Figure: A. Typical S.pombe cell and distribution profile of CRIB observed by fluorescence. B. Two examples of
S.pombe cells at both turgid (Cell on the left of each image) and plasmolized state (Cell on the right of each image).
C. The time goes from left to right. An initial sphere (violet contour) which bears no stress is swelled in a
spheroplast (red contour). It is grown using the second model and the CRIB profile as prefactor. It is then divided.

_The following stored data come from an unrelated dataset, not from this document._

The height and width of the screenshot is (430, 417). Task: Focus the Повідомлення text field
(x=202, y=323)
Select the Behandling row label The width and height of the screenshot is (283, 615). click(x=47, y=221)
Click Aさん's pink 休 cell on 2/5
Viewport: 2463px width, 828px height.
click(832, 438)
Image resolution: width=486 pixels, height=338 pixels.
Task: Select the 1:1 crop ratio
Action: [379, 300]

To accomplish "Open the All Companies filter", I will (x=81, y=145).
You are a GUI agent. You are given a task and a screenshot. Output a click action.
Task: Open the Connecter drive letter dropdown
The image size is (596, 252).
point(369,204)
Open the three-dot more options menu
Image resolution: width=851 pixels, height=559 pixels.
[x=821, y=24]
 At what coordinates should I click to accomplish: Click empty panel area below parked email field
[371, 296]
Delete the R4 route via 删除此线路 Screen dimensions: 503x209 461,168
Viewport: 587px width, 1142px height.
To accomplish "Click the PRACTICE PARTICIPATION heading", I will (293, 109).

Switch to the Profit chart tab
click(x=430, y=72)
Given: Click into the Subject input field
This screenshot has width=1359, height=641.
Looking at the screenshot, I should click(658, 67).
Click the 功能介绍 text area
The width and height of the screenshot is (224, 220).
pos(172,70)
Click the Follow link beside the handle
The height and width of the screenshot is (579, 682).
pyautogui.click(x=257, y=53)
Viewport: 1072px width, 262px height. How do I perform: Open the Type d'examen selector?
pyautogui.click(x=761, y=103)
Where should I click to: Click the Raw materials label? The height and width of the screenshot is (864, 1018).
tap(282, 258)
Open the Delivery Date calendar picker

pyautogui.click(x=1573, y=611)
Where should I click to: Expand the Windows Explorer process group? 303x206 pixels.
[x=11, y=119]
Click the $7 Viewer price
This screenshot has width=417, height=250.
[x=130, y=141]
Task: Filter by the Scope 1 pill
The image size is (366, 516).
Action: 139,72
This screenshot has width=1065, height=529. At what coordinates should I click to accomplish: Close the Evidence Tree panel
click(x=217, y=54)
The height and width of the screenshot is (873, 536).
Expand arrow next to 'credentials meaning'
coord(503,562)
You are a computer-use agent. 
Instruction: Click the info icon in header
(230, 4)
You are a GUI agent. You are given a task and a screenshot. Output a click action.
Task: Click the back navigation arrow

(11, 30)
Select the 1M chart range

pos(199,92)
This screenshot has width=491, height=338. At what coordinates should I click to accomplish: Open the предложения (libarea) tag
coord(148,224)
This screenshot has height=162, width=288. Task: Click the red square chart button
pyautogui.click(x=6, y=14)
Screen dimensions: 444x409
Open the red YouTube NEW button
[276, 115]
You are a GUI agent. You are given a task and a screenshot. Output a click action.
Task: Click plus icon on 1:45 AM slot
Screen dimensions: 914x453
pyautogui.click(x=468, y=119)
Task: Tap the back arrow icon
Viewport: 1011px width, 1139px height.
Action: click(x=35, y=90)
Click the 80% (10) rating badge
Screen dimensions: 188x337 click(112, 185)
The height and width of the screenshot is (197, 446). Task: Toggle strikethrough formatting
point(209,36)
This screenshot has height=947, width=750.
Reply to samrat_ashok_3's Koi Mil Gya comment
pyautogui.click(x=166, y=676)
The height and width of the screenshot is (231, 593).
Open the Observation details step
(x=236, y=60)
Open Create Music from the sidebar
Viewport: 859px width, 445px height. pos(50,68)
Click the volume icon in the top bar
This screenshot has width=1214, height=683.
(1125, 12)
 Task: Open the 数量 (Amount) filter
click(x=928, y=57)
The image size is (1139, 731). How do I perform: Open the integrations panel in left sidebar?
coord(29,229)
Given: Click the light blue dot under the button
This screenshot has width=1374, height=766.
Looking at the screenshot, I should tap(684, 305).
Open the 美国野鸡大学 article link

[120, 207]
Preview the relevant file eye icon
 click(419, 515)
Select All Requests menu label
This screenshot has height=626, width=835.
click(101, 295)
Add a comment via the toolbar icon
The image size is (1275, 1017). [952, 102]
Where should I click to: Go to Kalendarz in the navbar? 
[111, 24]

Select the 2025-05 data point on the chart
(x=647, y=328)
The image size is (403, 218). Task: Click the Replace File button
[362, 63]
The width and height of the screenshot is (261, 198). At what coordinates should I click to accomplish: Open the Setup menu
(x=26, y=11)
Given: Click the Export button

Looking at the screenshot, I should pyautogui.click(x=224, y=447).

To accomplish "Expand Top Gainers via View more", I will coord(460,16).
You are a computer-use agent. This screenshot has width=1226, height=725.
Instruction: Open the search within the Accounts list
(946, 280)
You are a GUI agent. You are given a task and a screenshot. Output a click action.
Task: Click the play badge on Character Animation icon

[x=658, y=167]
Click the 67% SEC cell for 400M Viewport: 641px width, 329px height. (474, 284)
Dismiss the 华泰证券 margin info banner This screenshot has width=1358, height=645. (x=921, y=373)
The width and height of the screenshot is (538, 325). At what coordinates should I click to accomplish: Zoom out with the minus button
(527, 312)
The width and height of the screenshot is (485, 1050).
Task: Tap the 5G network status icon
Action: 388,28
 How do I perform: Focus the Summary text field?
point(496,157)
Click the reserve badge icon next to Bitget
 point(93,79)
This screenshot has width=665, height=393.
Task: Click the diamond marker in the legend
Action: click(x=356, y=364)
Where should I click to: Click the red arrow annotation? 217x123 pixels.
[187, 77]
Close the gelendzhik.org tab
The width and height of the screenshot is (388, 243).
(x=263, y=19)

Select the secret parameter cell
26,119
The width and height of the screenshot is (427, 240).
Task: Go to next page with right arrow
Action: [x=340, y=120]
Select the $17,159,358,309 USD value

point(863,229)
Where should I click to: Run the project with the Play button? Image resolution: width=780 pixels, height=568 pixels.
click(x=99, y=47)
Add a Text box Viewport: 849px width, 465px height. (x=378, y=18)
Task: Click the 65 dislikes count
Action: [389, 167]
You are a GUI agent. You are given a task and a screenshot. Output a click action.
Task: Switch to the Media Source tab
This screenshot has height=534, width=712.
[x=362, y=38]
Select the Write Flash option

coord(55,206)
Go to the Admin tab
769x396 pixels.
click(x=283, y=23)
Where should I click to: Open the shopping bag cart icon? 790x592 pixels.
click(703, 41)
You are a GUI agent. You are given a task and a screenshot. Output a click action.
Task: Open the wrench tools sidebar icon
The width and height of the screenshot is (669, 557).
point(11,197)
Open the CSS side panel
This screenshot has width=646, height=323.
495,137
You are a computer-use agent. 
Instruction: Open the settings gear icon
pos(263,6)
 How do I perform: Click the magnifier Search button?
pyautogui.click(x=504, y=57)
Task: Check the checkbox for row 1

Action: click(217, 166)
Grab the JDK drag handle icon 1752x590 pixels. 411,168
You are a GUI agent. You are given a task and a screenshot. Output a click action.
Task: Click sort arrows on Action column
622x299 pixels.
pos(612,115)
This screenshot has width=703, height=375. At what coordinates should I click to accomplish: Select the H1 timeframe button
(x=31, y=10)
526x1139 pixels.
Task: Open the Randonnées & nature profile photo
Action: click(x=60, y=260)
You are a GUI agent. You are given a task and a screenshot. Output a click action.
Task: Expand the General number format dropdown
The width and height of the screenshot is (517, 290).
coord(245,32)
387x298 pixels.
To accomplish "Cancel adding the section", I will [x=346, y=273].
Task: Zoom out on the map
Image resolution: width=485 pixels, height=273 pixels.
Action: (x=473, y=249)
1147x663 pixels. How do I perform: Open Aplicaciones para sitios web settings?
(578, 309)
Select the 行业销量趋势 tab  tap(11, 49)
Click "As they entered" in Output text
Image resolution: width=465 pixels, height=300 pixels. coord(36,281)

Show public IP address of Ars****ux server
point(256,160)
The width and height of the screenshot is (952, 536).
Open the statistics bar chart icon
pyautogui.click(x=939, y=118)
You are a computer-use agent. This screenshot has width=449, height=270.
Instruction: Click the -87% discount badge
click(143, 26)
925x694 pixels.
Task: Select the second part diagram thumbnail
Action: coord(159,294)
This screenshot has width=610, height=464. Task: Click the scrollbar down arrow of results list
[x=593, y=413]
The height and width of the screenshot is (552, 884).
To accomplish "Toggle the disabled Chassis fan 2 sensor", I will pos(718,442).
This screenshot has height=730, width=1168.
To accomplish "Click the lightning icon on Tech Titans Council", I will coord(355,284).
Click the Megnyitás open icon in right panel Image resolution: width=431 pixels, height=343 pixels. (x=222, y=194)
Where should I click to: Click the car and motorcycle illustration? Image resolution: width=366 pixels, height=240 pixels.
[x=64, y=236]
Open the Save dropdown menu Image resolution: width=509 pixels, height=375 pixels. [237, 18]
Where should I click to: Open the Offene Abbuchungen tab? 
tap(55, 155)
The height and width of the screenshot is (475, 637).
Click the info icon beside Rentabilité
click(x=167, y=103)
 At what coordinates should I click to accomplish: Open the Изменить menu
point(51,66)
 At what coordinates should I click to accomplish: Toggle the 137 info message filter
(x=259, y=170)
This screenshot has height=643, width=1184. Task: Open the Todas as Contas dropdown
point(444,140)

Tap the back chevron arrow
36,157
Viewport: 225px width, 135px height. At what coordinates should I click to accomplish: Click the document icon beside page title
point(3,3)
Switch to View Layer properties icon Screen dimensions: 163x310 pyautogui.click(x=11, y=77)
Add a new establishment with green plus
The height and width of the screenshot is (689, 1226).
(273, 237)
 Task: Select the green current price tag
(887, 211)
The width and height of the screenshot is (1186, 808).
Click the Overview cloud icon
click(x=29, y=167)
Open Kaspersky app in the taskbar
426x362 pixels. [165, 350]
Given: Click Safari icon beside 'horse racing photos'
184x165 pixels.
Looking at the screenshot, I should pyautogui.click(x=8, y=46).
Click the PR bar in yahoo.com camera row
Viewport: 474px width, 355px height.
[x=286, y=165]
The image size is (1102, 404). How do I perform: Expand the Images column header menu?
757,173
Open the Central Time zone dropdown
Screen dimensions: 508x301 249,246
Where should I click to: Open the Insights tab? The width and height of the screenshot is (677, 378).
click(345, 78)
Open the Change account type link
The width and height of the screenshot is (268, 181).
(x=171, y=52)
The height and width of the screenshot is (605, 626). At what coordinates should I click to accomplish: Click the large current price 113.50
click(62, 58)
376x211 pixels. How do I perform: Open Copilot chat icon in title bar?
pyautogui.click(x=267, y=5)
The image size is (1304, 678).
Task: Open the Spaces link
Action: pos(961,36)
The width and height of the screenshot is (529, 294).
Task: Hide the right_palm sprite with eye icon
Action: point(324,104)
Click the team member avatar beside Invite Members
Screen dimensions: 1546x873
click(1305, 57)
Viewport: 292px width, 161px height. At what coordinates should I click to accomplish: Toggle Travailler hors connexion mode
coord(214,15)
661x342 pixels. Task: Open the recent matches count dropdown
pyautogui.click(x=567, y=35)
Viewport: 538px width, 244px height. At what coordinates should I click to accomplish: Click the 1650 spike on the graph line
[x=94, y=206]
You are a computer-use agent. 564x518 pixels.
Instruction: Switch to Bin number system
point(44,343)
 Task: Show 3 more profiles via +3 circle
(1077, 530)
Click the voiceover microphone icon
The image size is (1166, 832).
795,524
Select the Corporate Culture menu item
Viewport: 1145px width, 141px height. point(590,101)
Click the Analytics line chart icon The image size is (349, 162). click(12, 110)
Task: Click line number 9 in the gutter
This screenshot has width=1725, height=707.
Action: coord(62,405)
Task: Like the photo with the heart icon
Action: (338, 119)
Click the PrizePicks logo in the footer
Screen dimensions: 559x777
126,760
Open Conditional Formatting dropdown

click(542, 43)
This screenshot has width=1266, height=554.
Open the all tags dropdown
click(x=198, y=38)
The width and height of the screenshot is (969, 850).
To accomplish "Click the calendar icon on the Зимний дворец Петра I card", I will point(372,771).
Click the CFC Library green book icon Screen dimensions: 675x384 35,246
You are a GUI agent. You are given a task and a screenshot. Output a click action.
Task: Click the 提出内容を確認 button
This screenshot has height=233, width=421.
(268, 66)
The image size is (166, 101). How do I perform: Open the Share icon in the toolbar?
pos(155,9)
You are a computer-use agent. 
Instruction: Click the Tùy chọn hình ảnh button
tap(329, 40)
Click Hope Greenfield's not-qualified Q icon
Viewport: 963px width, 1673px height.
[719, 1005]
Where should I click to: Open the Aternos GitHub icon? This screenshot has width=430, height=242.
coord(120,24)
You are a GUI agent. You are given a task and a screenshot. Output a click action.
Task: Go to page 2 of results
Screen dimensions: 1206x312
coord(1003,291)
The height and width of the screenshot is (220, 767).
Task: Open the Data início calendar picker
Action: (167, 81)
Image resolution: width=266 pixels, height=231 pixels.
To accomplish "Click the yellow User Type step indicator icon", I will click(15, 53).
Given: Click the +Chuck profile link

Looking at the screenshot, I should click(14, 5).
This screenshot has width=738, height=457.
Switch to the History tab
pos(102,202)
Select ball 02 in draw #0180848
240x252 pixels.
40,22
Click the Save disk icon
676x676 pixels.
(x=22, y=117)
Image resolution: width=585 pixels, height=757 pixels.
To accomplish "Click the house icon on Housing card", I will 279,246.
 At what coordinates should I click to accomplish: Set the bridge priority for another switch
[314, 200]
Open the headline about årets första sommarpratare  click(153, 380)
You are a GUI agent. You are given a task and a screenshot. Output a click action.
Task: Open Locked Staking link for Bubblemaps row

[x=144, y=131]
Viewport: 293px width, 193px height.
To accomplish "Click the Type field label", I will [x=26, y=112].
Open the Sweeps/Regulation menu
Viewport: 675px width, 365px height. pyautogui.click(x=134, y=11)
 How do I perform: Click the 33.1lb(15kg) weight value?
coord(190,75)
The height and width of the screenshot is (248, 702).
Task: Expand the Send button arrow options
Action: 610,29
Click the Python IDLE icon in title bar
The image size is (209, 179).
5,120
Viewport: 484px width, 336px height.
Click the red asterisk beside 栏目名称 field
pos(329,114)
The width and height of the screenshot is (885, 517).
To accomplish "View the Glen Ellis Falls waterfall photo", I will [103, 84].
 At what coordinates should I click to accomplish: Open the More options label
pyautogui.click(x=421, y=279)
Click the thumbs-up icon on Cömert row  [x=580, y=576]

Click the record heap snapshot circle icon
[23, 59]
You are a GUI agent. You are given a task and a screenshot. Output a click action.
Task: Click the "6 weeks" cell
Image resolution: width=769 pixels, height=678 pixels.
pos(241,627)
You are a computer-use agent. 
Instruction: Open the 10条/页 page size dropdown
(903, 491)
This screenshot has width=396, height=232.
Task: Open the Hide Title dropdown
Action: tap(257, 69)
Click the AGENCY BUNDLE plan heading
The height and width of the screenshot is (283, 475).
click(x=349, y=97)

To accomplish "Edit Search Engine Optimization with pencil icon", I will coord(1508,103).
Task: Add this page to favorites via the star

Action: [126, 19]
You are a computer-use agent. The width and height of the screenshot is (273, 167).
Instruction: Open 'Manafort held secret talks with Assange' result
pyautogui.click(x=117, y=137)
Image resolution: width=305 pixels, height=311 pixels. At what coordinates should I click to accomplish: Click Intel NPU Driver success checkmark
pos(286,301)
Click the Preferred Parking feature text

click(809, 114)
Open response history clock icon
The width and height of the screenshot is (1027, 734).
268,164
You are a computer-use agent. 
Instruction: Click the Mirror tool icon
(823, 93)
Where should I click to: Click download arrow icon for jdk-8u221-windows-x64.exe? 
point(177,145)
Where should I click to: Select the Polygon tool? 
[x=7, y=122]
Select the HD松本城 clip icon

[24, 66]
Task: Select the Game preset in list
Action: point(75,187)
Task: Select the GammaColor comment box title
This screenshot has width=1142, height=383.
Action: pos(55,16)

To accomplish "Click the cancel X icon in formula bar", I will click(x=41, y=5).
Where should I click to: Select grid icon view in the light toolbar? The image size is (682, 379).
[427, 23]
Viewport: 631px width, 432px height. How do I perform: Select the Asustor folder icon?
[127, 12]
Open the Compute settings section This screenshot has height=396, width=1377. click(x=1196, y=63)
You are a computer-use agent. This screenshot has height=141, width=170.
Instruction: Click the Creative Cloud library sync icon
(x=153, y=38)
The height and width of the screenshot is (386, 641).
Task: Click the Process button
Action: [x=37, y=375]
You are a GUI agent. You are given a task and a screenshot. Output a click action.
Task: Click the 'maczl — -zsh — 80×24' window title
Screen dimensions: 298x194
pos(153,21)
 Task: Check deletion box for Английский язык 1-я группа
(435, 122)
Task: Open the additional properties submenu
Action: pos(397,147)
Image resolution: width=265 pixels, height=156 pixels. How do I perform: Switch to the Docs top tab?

The daughter cell septum straight and at rest in the cell is swelled once swelled divide. The old pole continues to
grow a while. Then the new pole grows. At each step the violet contour stands for the plasmolyzed state.
[1] Rojas ER, S Hotton, J Dumais, “Chemically-mediated mechanical expansion of the pollen tube cell wall,”
Biophysical Journal Vol. 101, pp. 1844–1853 (2011).
[2] Dumais J, SL Shaw, CR Steele, SR Long, PM Ray, “An anisotropic-viscoplastic model of plant cell
morphogenesis by tip growth,” Int J Dev Biol Vol. 50, pp. 209–222 (2006).
[3] Su FC, Taber LA, “Torsional boundary layer effects in shells of revolution undergoing large axisymmetric
deformation” Computational Mechanics Vol 10, pp 23-37. (1991).
[4] Kelly FD, Nurse P, “De Novo Growth Zone Formation from Fission Yeast Spheroplasts,” PLoS ONE (2011).